The state finance, ways and means committee approved an amendment to a bill that would make workers at state mental institutions who care for patients "at will" employees, instead of their current status of civil service employees.
Sen. Doug Henry, D-Nashville, introduced the amendment following an ongoing Channel 4 I-Team investigation that revealed instances of patient mistreatment and neglect at the Middle Tennessee Mental Health Institute.
Our investigation also found nurses accused of serious mistakes allowed to keep their jobs and only given suspensions, including a nurse who dumped a bucket of water on a mentally ill patient's head, another nurse who was found with her hands on a patient's neck and shoulders and another nurse accused of letting a patient fondle her and admitted to kissing him.
The Channel 4 I-Team also found a case of a grisly suicide, where a patient took his own life because he wasn't being monitored.
Henry said what the I-Team uncovered is proof that the state must have greater powers to fire employees who neglect or mistreat patients.
"When you talk about helpless people, and folks who have direct charge of their person, it seems to me that if they don't do right, management should be able to dismiss them on the spot," Henry said during the committee hearing
Former contract employees told the Channel 4 I-Team it's well known in the institute that if you're a state civil service employee, it's hard to get fired.
"Civil service should not be in that type of facility, because in nursing care, the patient lives are too valuable," said Derwin Powell, a former contract nurse at the institute.
After Henry learned what the Channel 4 I-Team uncovered, he called the commissioner of mental health into his office.
Henry said the commissioner wanted to fire all the employees we exposed, but couldn't because of civil service rules protecting their employment.

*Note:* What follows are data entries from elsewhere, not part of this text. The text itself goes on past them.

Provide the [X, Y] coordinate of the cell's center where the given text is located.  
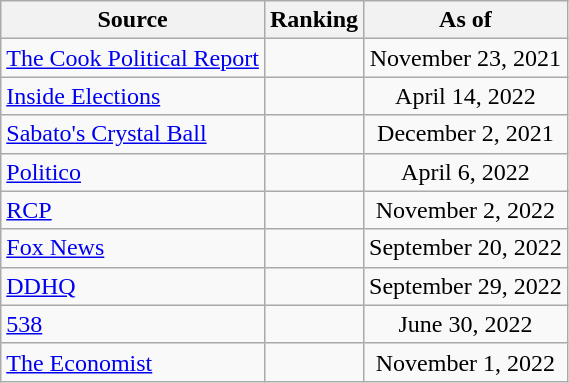
Ranking [314, 20]
September 20, 2022 [466, 248]
538 [133, 324]
April 6, 2022 [466, 172]
June 30, 2022 [466, 324]
The Economist [133, 362]
December 2, 2021 [466, 134]
April 14, 2022 [466, 96]
Sabato's Crystal Ball [133, 134]
Fox News [133, 248]
The Cook Political Report [133, 58]
RCP [133, 210]
November 2, 2022 [466, 210]
As of [466, 20]
Politico [133, 172]
Source [133, 20]
November 1, 2022 [466, 362]
September 29, 2022 [466, 286]
Inside Elections [133, 96]
November 23, 2021 [466, 58]
DDHQ [133, 286]
Scan for the cell matching the given text and deliver its (X, Y) coordinate at center. 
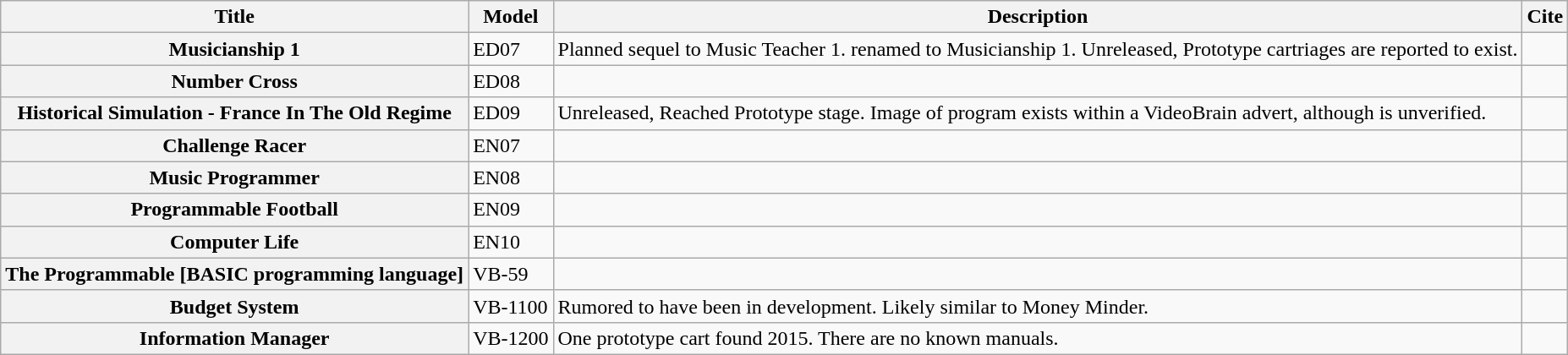
ED07 (511, 49)
Programmable Football (235, 210)
EN08 (511, 178)
Model (511, 17)
EN09 (511, 210)
Rumored to have been in development. Likely similar to Money Minder. (1038, 306)
EN10 (511, 242)
VB-1100 (511, 306)
The Programmable [BASIC programming language] (235, 274)
Information Manager (235, 338)
Planned sequel to Music Teacher 1. renamed to Musicianship 1. Unreleased, Prototype cartriages are reported to exist. (1038, 49)
Number Cross (235, 81)
Budget System (235, 306)
Unreleased, Reached Prototype stage. Image of program exists within a VideoBrain advert, although is unverified. (1038, 113)
ED08 (511, 81)
VB-1200 (511, 338)
Computer Life (235, 242)
Cite (1545, 17)
Musicianship 1 (235, 49)
Title (235, 17)
Historical Simulation - France In The Old Regime (235, 113)
VB-59 (511, 274)
ED09 (511, 113)
One prototype cart found 2015. There are no known manuals. (1038, 338)
EN07 (511, 145)
Description (1038, 17)
Challenge Racer (235, 145)
Music Programmer (235, 178)
From the cell containing the given text, extract its center point as (x, y) coordinate. 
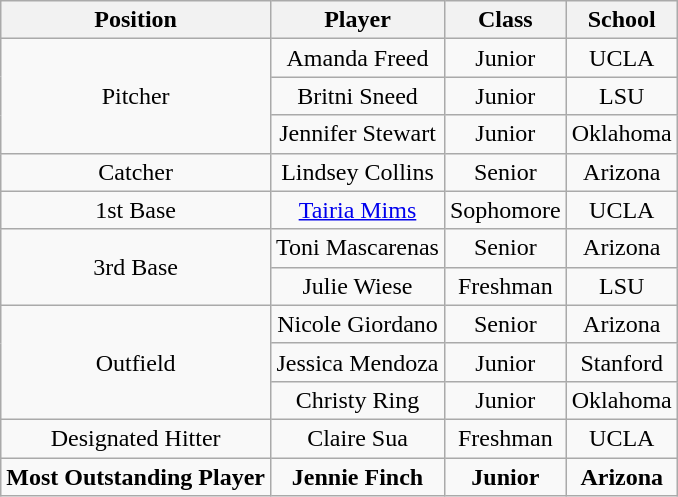
Pitcher (136, 96)
Player (357, 20)
Christy Ring (357, 400)
Stanford (622, 362)
Julie Wiese (357, 286)
Nicole Giordano (357, 324)
School (622, 20)
Jessica Mendoza (357, 362)
3rd Base (136, 267)
Sophomore (505, 210)
Amanda Freed (357, 58)
Outfield (136, 362)
Most Outstanding Player (136, 477)
Jennie Finch (357, 477)
Designated Hitter (136, 438)
Claire Sua (357, 438)
Lindsey Collins (357, 172)
Jennifer Stewart (357, 134)
Class (505, 20)
Position (136, 20)
Catcher (136, 172)
Tairia Mims (357, 210)
Britni Sneed (357, 96)
Toni Mascarenas (357, 248)
1st Base (136, 210)
Search for the cell housing the specified text and yield its [X, Y] center coordinate. 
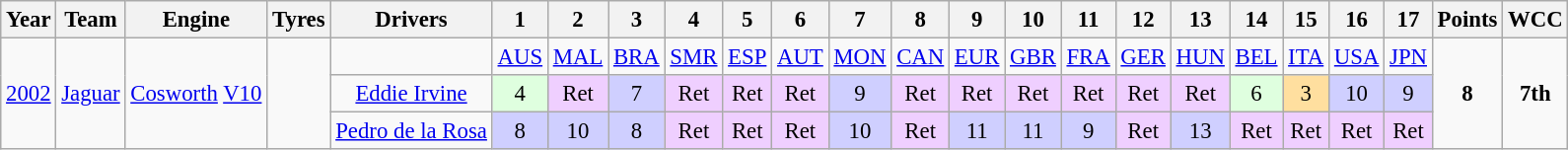
USA [1357, 57]
2 [578, 20]
Cosworth V10 [196, 95]
Team [91, 20]
AUS [520, 57]
CAN [921, 57]
GER [1143, 57]
17 [1408, 20]
1 [520, 20]
WCC [1535, 20]
Tyres [299, 20]
Pedro de la Rosa [411, 131]
FRA [1089, 57]
12 [1143, 20]
MON [860, 57]
AUT [801, 57]
GBR [1033, 57]
SMR [694, 57]
ESP [748, 57]
16 [1357, 20]
Eddie Irvine [411, 94]
5 [748, 20]
15 [1306, 20]
JPN [1408, 57]
2002 [29, 95]
BEL [1256, 57]
EUR [977, 57]
Jaguar [91, 95]
HUN [1200, 57]
14 [1256, 20]
Engine [196, 20]
MAL [578, 57]
Drivers [411, 20]
Points [1467, 20]
ITA [1306, 57]
BRA [637, 57]
7th [1535, 95]
Year [29, 20]
Provide the [x, y] coordinate of the cell's center where the given text is located.  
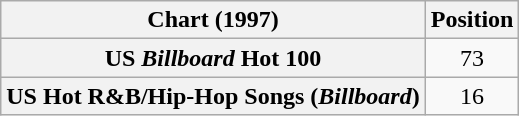
Position [472, 20]
16 [472, 96]
US Hot R&B/Hip-Hop Songs (Billboard) [213, 96]
US Billboard Hot 100 [213, 58]
Chart (1997) [213, 20]
73 [472, 58]
Capture the cell that displays the provided text and extract its [x, y] central coordinate. 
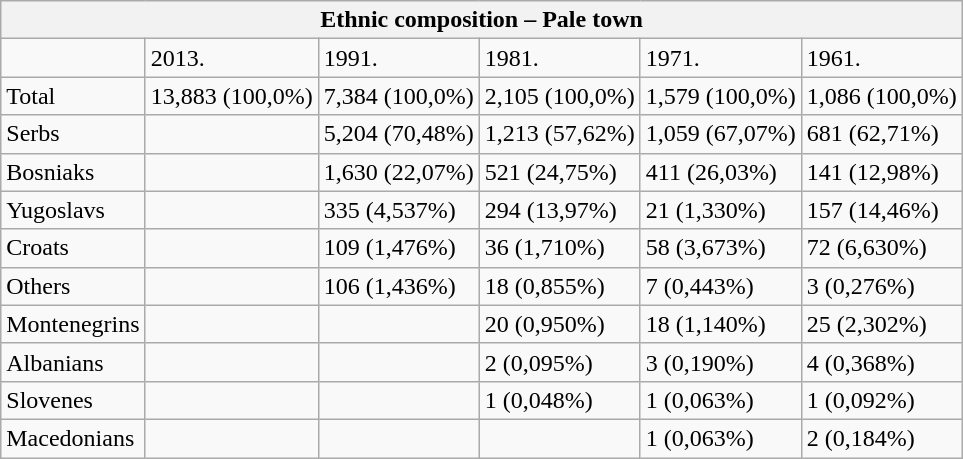
7 (0,443%) [720, 286]
72 (6,630%) [882, 248]
1971. [720, 58]
109 (1,476%) [398, 248]
1961. [882, 58]
2,105 (100,0%) [560, 96]
681 (62,71%) [882, 134]
18 (0,855%) [560, 286]
3 (0,276%) [882, 286]
Montenegrins [73, 324]
Total [73, 96]
1,579 (100,0%) [720, 96]
Macedonians [73, 438]
7,384 (100,0%) [398, 96]
2 (0,184%) [882, 438]
157 (14,46%) [882, 210]
25 (2,302%) [882, 324]
1,630 (22,07%) [398, 172]
21 (1,330%) [720, 210]
335 (4,537%) [398, 210]
1981. [560, 58]
2013. [232, 58]
Croats [73, 248]
2 (0,095%) [560, 362]
36 (1,710%) [560, 248]
18 (1,140%) [720, 324]
521 (24,75%) [560, 172]
3 (0,190%) [720, 362]
411 (26,03%) [720, 172]
Others [73, 286]
4 (0,368%) [882, 362]
1,213 (57,62%) [560, 134]
Albanians [73, 362]
58 (3,673%) [720, 248]
Ethnic composition – Pale town [482, 20]
1991. [398, 58]
141 (12,98%) [882, 172]
106 (1,436%) [398, 286]
5,204 (70,48%) [398, 134]
Yugoslavs [73, 210]
1 (0,048%) [560, 400]
Slovenes [73, 400]
Bosniaks [73, 172]
294 (13,97%) [560, 210]
1 (0,092%) [882, 400]
20 (0,950%) [560, 324]
1,059 (67,07%) [720, 134]
Serbs [73, 134]
1,086 (100,0%) [882, 96]
13,883 (100,0%) [232, 96]
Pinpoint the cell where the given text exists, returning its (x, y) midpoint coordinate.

So Henry drafted an amendment to the bill, aiming to revamp the state's civil service rules. That amendment would make all state employees providing patient care in institutions "at will" employees, who could be fired for a single violation of neglect or mistreatment of patients.
"If someone is mistreated, and they (the employee) are in direct control of that patient, I don't have a great deal of patience with them," said Sen. Joe Haynes, D-Nashville.
Grant Lawrence, spokesman for the state department of mental health, said in a statement to the Channel 4 I-Team:
"The Tennessee Department of Mental Health supports the Administration's T.E.A.M. Act and recognizes it as an effort to recruit, retain and reward the best and brightest employees to serve Tennessee taxpayers in a customer-focused, efficient and effective way."
Henry's amendment passed and is now attached to the bill, calling for a revamp of the state's civil service rules.